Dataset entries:

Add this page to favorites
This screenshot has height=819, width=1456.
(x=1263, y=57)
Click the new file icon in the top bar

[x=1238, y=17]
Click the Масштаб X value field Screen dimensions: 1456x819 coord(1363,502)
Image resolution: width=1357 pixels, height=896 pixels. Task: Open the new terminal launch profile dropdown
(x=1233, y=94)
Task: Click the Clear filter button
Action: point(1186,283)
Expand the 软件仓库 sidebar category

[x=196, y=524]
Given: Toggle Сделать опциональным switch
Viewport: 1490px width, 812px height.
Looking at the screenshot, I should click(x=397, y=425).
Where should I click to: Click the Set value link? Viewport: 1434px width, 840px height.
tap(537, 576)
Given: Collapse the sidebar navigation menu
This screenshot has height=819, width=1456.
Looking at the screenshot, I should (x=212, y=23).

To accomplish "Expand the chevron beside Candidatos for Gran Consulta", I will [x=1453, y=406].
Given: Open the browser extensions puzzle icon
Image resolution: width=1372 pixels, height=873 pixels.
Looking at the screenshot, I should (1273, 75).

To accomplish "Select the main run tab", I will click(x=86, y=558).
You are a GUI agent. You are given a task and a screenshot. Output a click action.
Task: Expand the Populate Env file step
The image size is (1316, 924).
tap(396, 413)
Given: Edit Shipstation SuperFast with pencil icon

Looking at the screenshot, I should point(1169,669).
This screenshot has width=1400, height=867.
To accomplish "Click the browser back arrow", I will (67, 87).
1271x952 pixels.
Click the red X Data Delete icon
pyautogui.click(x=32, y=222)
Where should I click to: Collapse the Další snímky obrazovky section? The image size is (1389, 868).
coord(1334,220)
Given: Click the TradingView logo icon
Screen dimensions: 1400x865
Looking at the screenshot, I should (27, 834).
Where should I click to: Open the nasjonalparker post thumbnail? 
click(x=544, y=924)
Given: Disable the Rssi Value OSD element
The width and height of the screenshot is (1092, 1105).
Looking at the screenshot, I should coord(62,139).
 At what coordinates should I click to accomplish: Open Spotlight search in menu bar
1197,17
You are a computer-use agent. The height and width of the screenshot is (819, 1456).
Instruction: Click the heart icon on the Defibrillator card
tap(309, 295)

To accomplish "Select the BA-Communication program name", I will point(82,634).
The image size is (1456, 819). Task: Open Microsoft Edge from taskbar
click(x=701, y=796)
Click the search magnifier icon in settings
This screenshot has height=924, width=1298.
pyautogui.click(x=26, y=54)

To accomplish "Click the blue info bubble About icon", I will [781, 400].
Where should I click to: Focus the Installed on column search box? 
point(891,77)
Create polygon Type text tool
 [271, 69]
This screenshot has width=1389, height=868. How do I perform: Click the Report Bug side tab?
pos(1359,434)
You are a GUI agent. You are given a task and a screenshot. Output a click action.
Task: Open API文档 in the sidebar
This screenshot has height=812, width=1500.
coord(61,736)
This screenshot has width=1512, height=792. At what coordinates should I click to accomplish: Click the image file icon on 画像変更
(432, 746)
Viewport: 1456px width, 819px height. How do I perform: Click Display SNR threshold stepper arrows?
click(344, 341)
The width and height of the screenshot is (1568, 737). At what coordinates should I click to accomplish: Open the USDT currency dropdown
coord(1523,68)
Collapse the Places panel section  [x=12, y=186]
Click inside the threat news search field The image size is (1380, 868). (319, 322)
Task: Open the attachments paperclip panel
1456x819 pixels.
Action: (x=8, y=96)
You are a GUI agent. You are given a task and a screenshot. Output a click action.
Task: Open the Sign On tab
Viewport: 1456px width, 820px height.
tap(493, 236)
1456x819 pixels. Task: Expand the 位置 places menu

Exercise objective: Identify each line in the records above that contains the word "field", and copy it out in full.

Your response:
Click the Масштаб X value field Screen dimensions: 1456x819 coord(1363,502)
Click inside the threat news search field The image size is (1380, 868). (319, 322)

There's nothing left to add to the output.